Oh I bloody love my DS's school, he is autistic and they are so brilliant about adapting things for him.

Yes he bought home chocolate cornflake cakes (two). Did he share with me? Did he heck lol.

Yes, I got it alphabite.... cannot believe parents don't.

No definitely NOT a moaning thread, I think my DS's teachers are brilliant. He is in a mainstream school and I know they differentiate really well for children right across the board academically. My son might always struggle with numeracy but if he understands it well enough to weigh and measure ingredients then he can at least feed himself grin.

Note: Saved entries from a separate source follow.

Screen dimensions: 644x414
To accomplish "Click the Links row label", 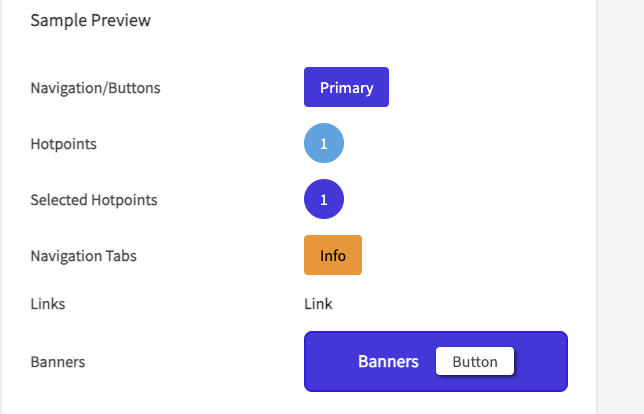I will point(48,303).
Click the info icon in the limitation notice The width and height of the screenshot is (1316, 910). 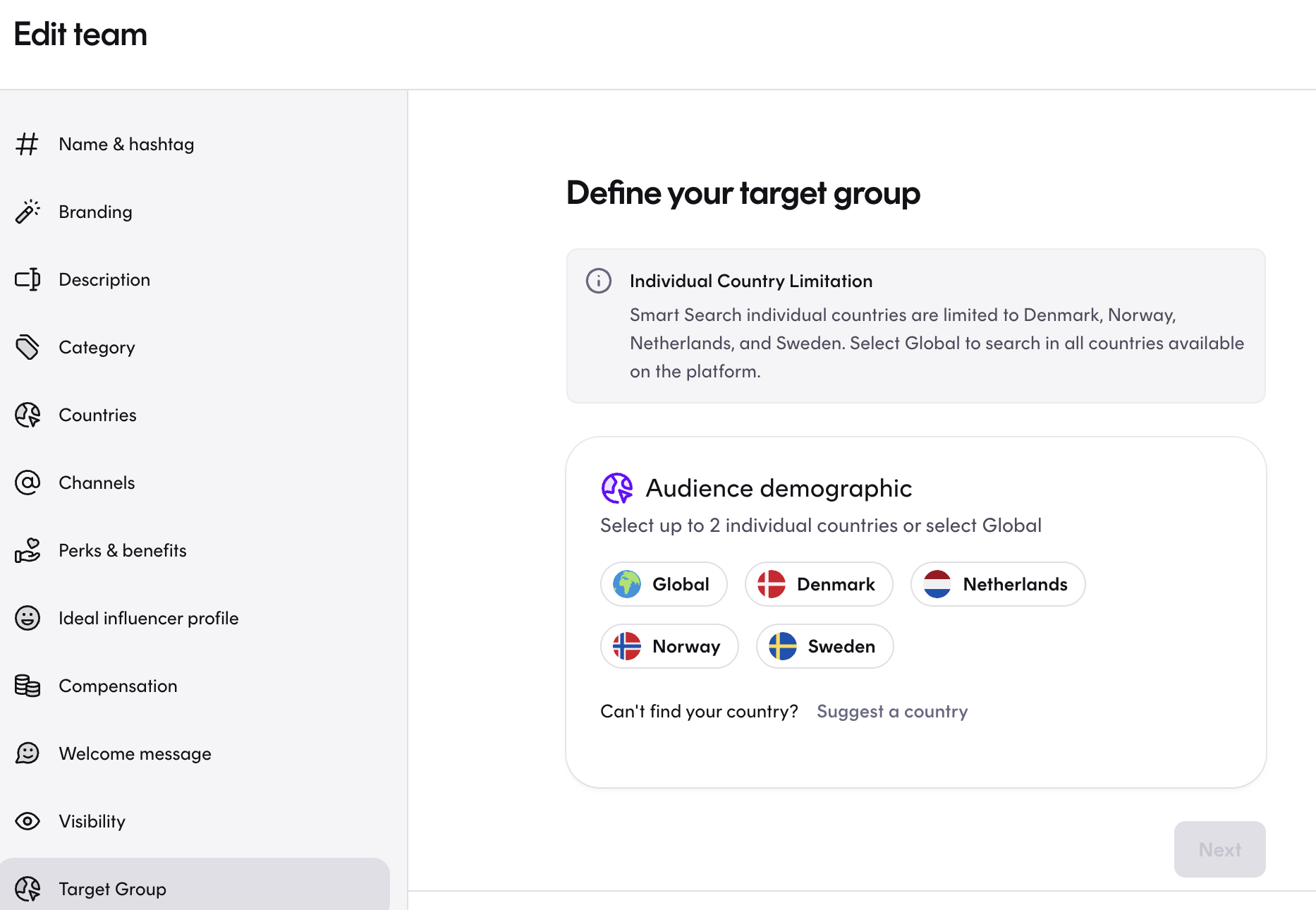[599, 281]
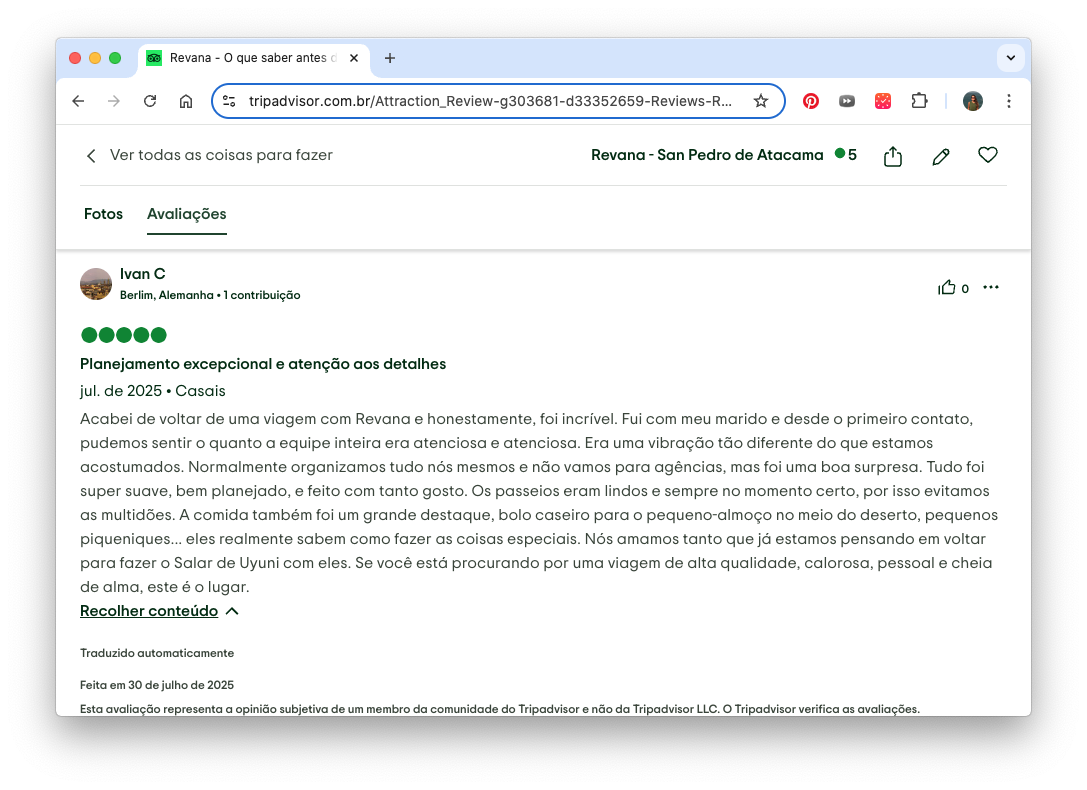Click the share icon beside Revana title
Screen dimensions: 1087x790
pos(893,156)
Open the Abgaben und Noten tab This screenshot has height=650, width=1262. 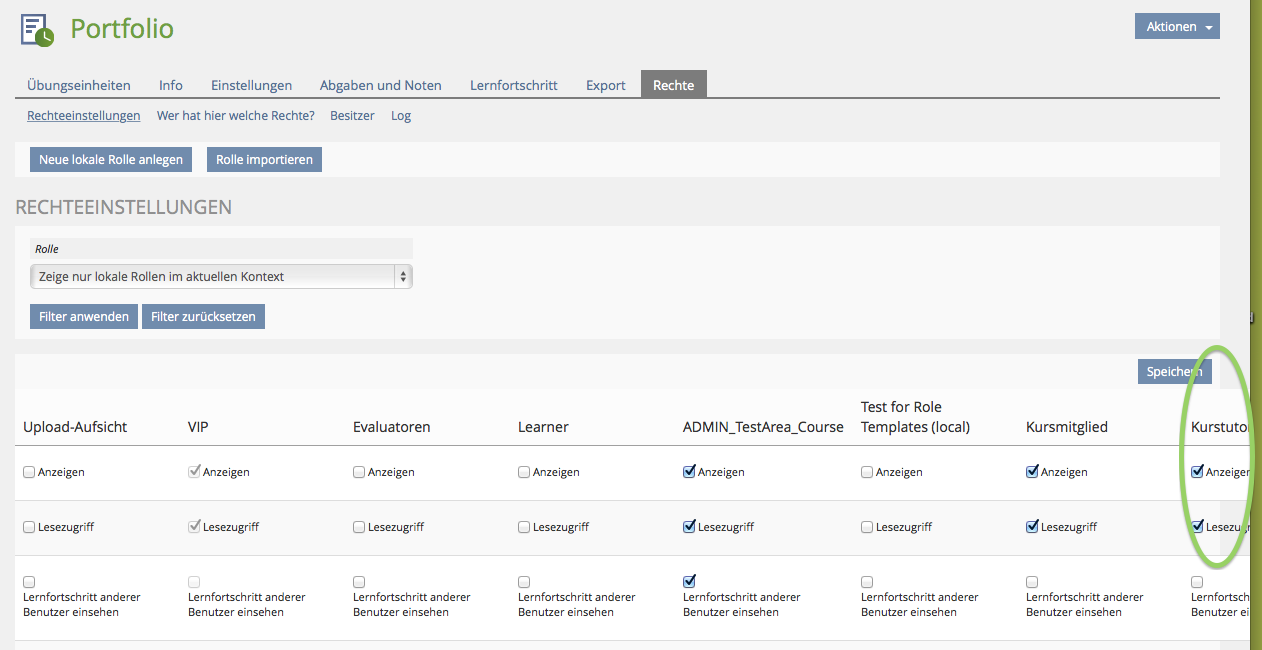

flapperghasted Sat 13-Oct-12 09:32:41

I'm a TA and I had a parent insisting that she saw me the other morning. I was bricking myself, thinking she was going to tell me off for being silly during our literacy intervention sessions.

Her son is a kinaesthetic learner. so I'd put together all sorts of physical games to play, word related of course, so he could learn his on-sight words more thoroughly. Luckily she was chuffed that he was happy in at least one of his lessons. I felt so sad that her son valued the 20-30 minutes he had with me twice a week more than the rest of his working day... sad

fuckadoodlepoopoo Mon 15-Oct-12 11:42:52

Flapper. That is sad. What's a kinaesthetic learner?

Melmagpie Mon 15-Oct-12 12:02:32

wow, brilliant. is this very unusual or are lots of schools this creative in teaching maths? can't imagine my dd taking to it unless in this kind of practical way. (she is in year one and I have NO idea what she does at school...)

BiddyPop Mon 15-Oct-12 12:36:18

I am trying to find more ways to make DD's learning more practical. As she seems to be more visual learner (Asp/ADHD combo). The school are fairly good anyway, but we do a lot of things like baking and sorting out lunchboxes and filling fruit bowls and deciding how much money we need to save for certain things we want (and how many week's pocket money that is - pocket money is worth it for this alone!).

Juniper, that sounds like a FANTASTIC day (I hope you had plenty of buns to recover!!).

And Flapperghasted, I am delighted the parent not only saw the good in what you were doing, but TOLD you as well.